Good post. I wrote something on my blog about this... I think they are actually not drawing parallels as directly with the insurgency/Iraq occupation as with the Second Intifadah. Calling New Caprica's Police Force "collaborators", for example, hiding weapons in civilian areas etc.

What this means is that they're doing something even *MORE* unheard of in US Television-- it's one thing to sympathize with the Iraqi insurgency, but quite another, more historical taboo to break to humanize the Palestinians...

it's as much about gaza as it is about iraq.

and what i think's particularly brilliant is that you can't really guess (yet?) whether it's a critique, whether BSG will overtly take sides and present an allegory confirming the righteousness of palesteinian/iraqi insurgents, the moral bankruptcy of israeli/US colonialism. which, ultimately, is why it's likely to be successful -- it's not some simplistic critique preaching to the choir but rather a serious investigation of what motivates people, why both sides may feel they have no choice or are justified, etc. (similarly, BSG's 9/11 allegory was very nuanced, providing no clear sense of whether the show's creators/writers were pro- or anti- security measures like the patriot act/shooting down spaceliners/torturing cylons who were gonna nuke part of the fleet.) the genius of BSG is that, even though it's wacky scifi stuff, it's far more realistic about human motivations, frailties, the complexity of trying to do/determine the right thing in the real world, than the pontification on shows like the west wing or studio 60 or whatever.

FYI - They replayed the episode sunday morning I believe. My crappy wanna be tivo got it then too.

Not everyone is a fan. No follow-up to this post at NRO by Jonah.

http://corner.nationalreview.com/post/?q=NmI3MTJiNjE5NTg1MmQ3NzJiMThkNDNiOGI0ZWNlZjc=

Friday, October 06, 2006
Tonight's the Night [Jonah Goldberg]
Battlestar Galactica season premiere. Two hours of BSG goodness. I hope you've been watching your webisodes!
Posted at 8:19 AM

What this means is that they're doing something even *MORE* unheard of in US Television-- it's one thing to sympathize with the Iraqi insurgency, but quite another, more historical taboo to break to humanize the Palestinians...

Right. All they need now is a Charles Krauthammer-esque Cylon newspaper columnist who condemns the humans' baseless, culturally-imbued anti-Cylonism

VFX: Devastatingly witty blog comment.

it's funny to me that you see the show as (unequivocally?) humanizing the palestinians. roslyn, the moral compass of the show, says that what they're doing is inhuman, because it slaughters innocent civilians. even the other soliders, such as chief, criticize the suicide bombings, and chief's generally a more likeable guy than tai (aside from the whole beating his wifetobe in a crazed nitemare, helping kill another officer in trying to protect sharon, etc.). so the show instead seems to demonstrating that all sides have performed morally questionable acts.

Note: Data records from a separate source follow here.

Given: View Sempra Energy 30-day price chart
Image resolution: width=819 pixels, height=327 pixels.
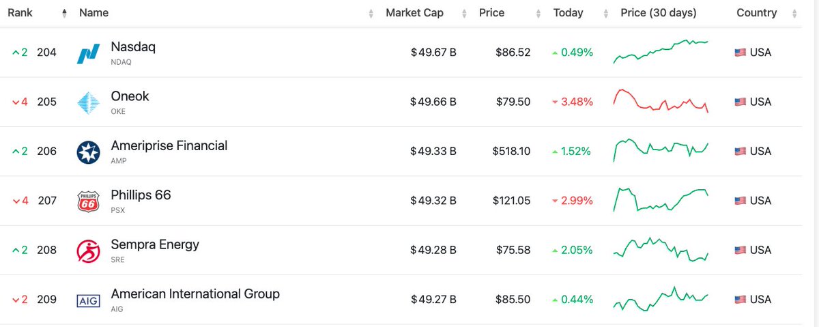Looking at the screenshot, I should tap(661, 250).
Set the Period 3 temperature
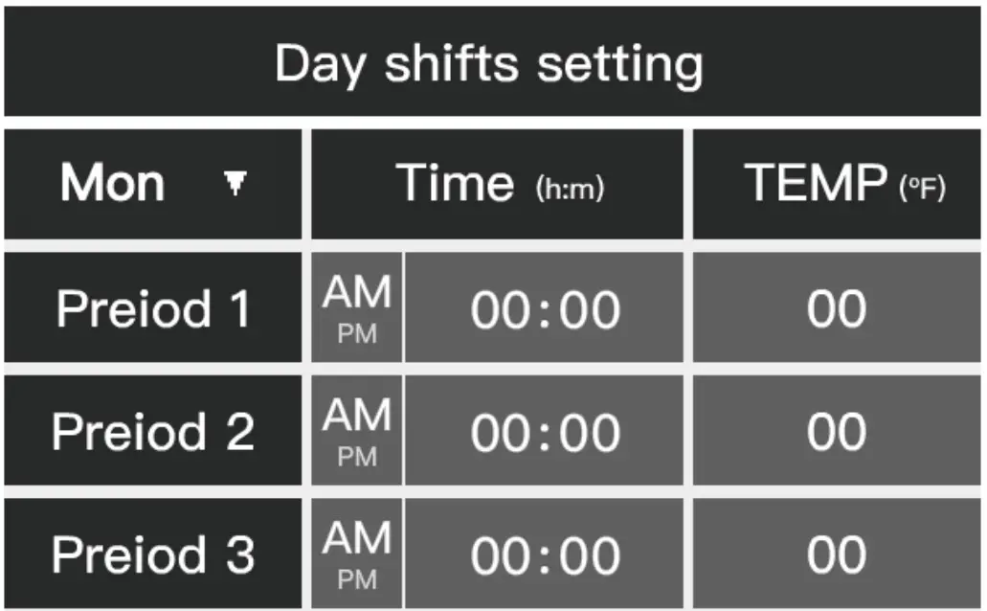Image resolution: width=987 pixels, height=611 pixels. click(836, 552)
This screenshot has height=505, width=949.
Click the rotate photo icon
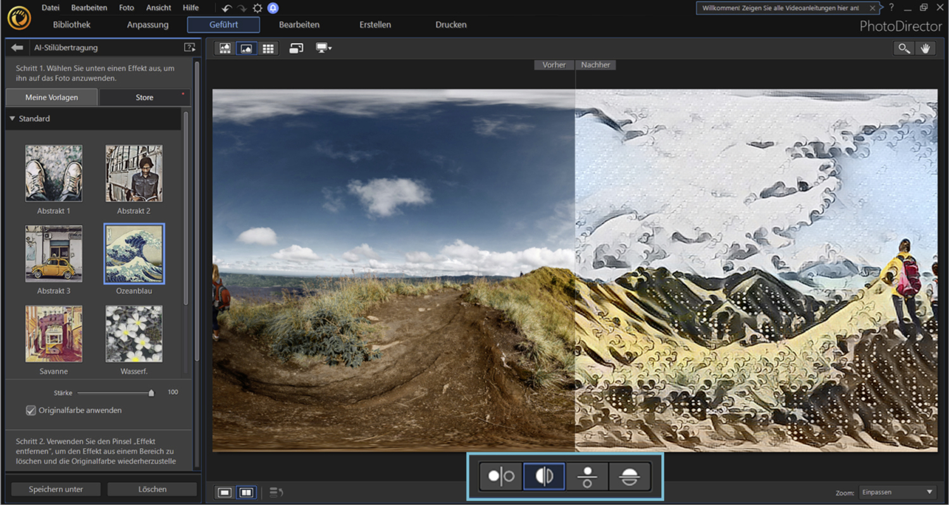(295, 47)
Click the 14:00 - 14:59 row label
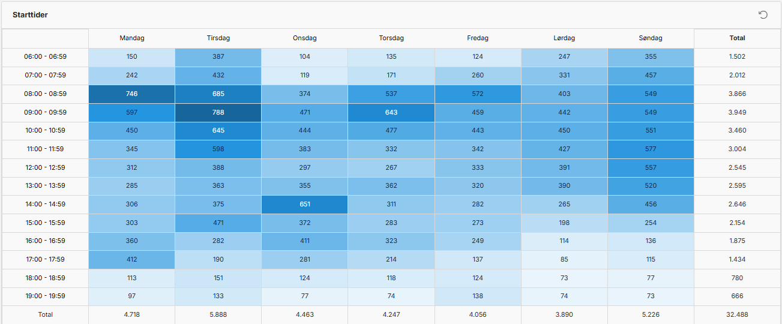 (45, 204)
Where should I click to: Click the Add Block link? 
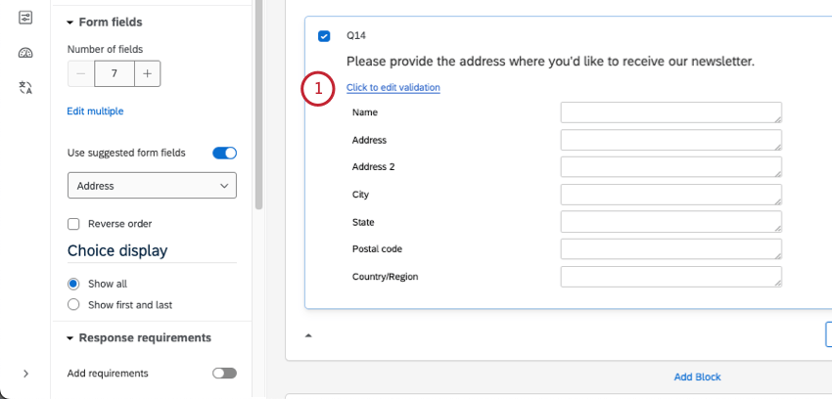coord(697,377)
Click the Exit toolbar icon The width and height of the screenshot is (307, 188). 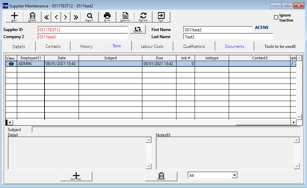[x=161, y=17]
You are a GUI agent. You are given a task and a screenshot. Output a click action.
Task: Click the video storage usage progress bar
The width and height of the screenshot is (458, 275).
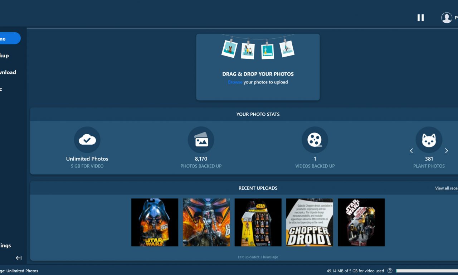click(427, 271)
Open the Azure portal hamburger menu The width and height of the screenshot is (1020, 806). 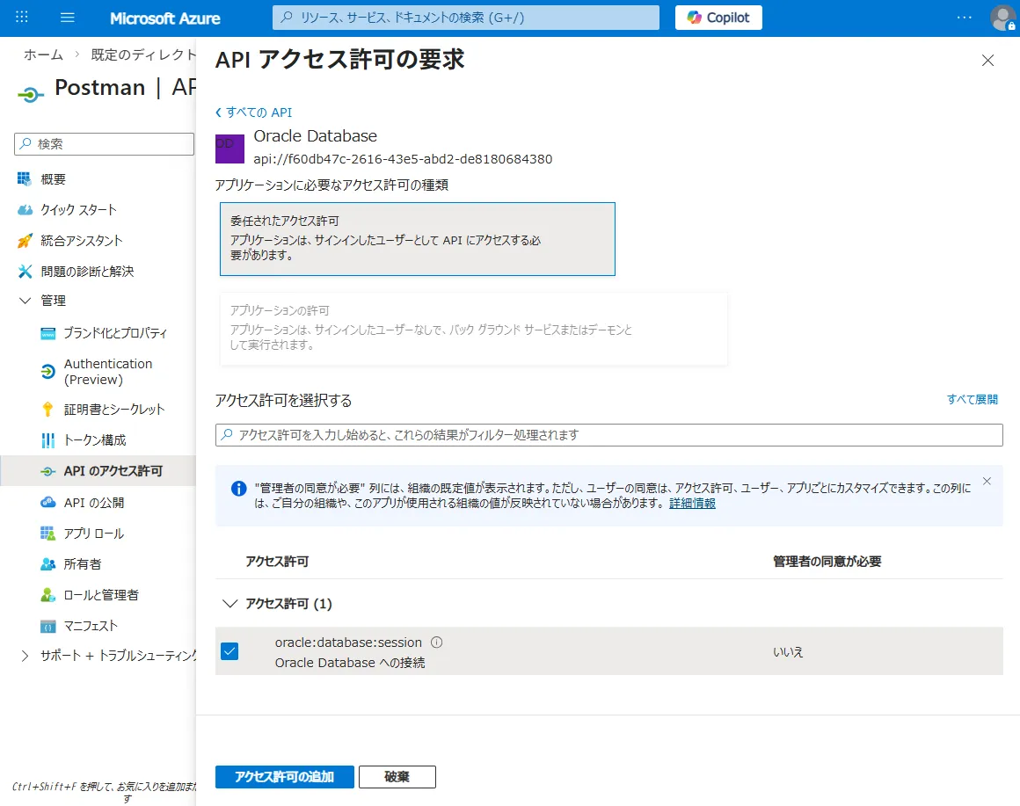click(68, 18)
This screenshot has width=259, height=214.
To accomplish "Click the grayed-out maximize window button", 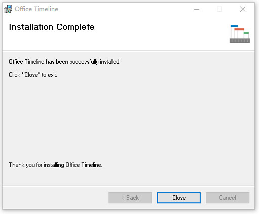I will [219, 9].
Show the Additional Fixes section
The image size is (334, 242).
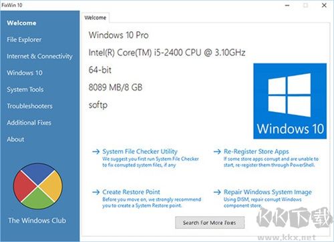29,123
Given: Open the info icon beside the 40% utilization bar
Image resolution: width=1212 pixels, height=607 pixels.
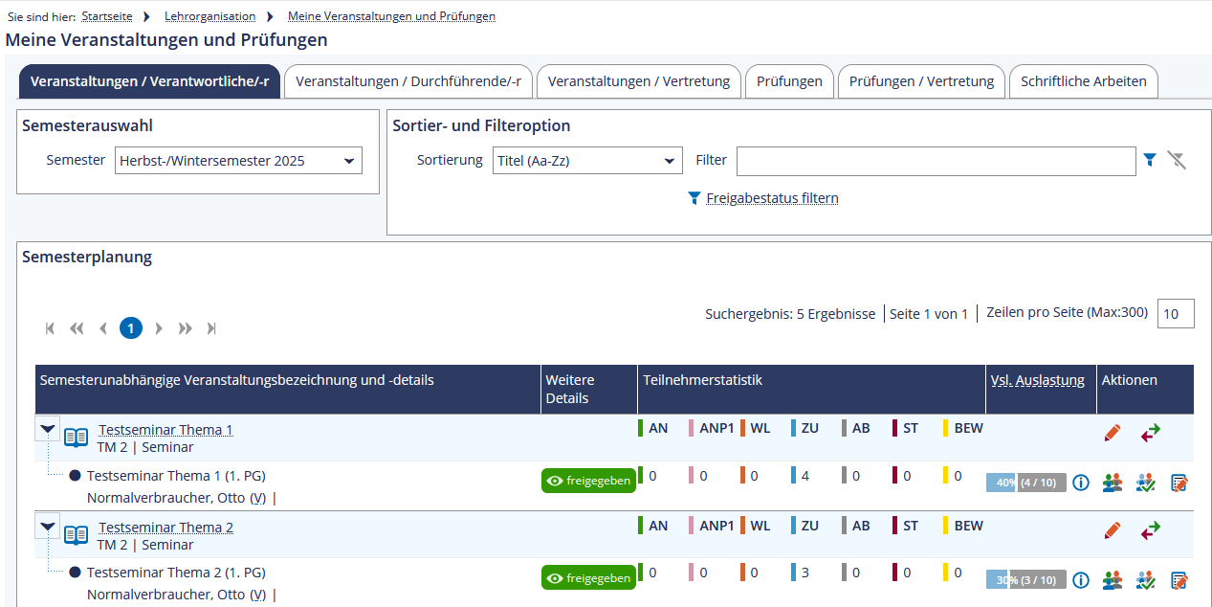Looking at the screenshot, I should (1081, 483).
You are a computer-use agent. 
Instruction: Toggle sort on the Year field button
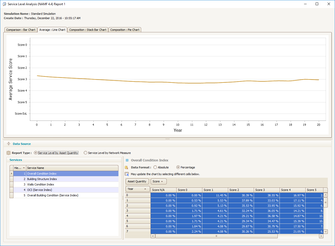(x=137, y=189)
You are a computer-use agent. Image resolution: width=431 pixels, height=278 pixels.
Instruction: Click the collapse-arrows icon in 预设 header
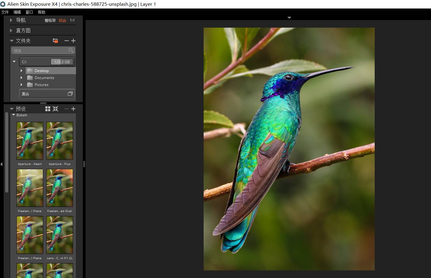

also, don't ignore that in the show much of the carnage is visited on cylon toasters, who we don't really see as equivalent to humans, or one of the numbers, who can just download again. so there's no real human pain inflicted on the opressors, which makes things easier to justify.

(also fun that the show has everyone wishing the election had been stolen after all.)

I agree with superflat above -- this analysis strikes me as too shallow by half. What BSG is actually doing is far, far more interesting than a straightforward "humanizing the insurgency/intifada," and I won't be surprised when folks like Jonah Goldberg start outing Ronald D. Moore as anti-American as a result of that interpretation.

But the show, thank the gods, has much more up its sleeve. Yes, it presents the classic moral defense of suicide bombing in a way that viewers are meant to take seriously and see the logic of. (Even more strikingly, in my opionion, is the first class representation of the infuriating horrors of detention.) But anyone who suggests that show has simpleminded support for the suicide bomber needs to go rewatch the episode.

See this interview with RDM, in which he makes it clear that BSG is going for a insurgency/intifada/Vichy pastiche:

http://www.nj.com/columns/ledger/sepinwall/index.ssf?/base/columns-0/1160151303160440.xml&coll=1

For my money, this is way way better than the literal-minded alternative.

The writer of the show, Ron Moore, has tried to make it pretty clear in his many interviews and commentaries that this was about any war or occupation much more than the iraq war. There are references to vichy france, the palestinians, the American revolution, and event roman occupation of Gaul.

Iraq seems a particularly bad comparison, since while it is tragic the cost in American lives, the biggest problem is the Iraqi-on-Iraqi violence and the near-certainty of Sunni genocide when we leave. I don't see any parallel to that here.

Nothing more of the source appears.